The game is sparse with its visuals and sound design but effective and this light touch is echoed in the simply yet eloquently written characters. They and their lives feel like they have weight, and by virtue of their ordinariness they feel familiar and believable. At times the problems of incidental characters resonate as strongly as those of the group you control, even if you are only catching a snapshot of them.

What differentiates This War of Mine from the more standard gaming takes on war is that war is not the driving force for individual progress that it is in most games. That is to say your characters don’t gain in experience or skill over time, and the war does not make them better or stronger people. It damages and degrades them, physically and mentally. You don’t want to be a hero – what you want to be is whatever you were before the war.

All this makes This War of Mine a singularly painful experience to play. Playing it can be likened to watching Threads or Come and See, which is to say that it is a very powerful work, easily one of the most emotionally affecting games that I have ever played. But was I entertained? Do I ever want to play it again? No. Not for a long time anyway.

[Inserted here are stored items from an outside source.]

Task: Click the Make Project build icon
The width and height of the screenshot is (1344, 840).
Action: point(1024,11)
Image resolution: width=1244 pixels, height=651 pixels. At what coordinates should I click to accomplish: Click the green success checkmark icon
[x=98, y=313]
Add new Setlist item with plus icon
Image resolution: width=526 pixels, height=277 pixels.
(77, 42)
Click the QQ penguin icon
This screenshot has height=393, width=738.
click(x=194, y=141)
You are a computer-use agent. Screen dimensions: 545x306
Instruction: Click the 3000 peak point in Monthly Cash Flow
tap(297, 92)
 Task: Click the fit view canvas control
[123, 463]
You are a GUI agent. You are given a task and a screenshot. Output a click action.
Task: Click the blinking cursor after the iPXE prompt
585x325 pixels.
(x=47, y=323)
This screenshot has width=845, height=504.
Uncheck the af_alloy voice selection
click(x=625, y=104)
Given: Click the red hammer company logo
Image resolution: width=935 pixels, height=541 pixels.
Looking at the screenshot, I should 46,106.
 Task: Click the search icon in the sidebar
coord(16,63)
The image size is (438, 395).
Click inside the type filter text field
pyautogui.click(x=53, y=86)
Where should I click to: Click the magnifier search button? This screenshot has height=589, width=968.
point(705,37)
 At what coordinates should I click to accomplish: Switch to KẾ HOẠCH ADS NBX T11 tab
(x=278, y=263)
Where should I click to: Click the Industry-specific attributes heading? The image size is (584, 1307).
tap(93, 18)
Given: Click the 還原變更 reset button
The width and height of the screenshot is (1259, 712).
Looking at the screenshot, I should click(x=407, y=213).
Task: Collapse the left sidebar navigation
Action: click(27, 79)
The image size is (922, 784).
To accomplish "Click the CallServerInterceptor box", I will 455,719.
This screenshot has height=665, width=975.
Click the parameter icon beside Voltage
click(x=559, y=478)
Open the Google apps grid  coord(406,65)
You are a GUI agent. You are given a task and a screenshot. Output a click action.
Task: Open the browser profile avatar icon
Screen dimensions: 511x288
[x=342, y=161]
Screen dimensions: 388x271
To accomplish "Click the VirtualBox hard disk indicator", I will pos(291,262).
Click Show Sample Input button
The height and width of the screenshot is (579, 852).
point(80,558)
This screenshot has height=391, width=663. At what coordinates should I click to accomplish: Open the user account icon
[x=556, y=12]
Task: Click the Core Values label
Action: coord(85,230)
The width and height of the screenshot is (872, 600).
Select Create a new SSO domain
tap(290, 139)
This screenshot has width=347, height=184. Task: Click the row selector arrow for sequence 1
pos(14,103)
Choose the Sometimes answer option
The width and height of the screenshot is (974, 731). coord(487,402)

This War of Mine is painful on two levels. The first is that it is, in and of itself, a game full of misery and sadness and suffering. It also serves up this grim stew with an extremely deft touch that you very seldom see in games. For example, when your characters die there is no grand dramatic decision that leads to it, no heroic last stand. Maybe they kill themselves because they lose all hope. Maybe they die of hypothermia. Maybe they are shot down like a dog by another looter over a tin of beans. It is painful and you see it resonate with the other characters and that makes it even worse. By playing death as low key the game again strikes a chilling note of truth.

The second level is that while we can look at a game like Defcon or a film like Threads and say, “well it’s okay because we’re not going to have a nuclear war,” you can’t say that of This War of Mine. Rather than offering the player escapism from their humdrum lives, the game taps loudly on the screen and reminds you curtly that people are suffering right now, while you are sitting playing a video game. It is a game where the humdrum life is the goal. Let’s not kid ourselves the game is a simulation or is realistic – it’s not, nor is it trying to be – but it’s showing us something about the world that we shouldn’t forget.

While I can’t honestly say I enjoyed This War of Mine very much, I have seldom admired a game more. This, right here, this is what a video game as a work of art looks like. Slap a frame on it and stick it in the Tate.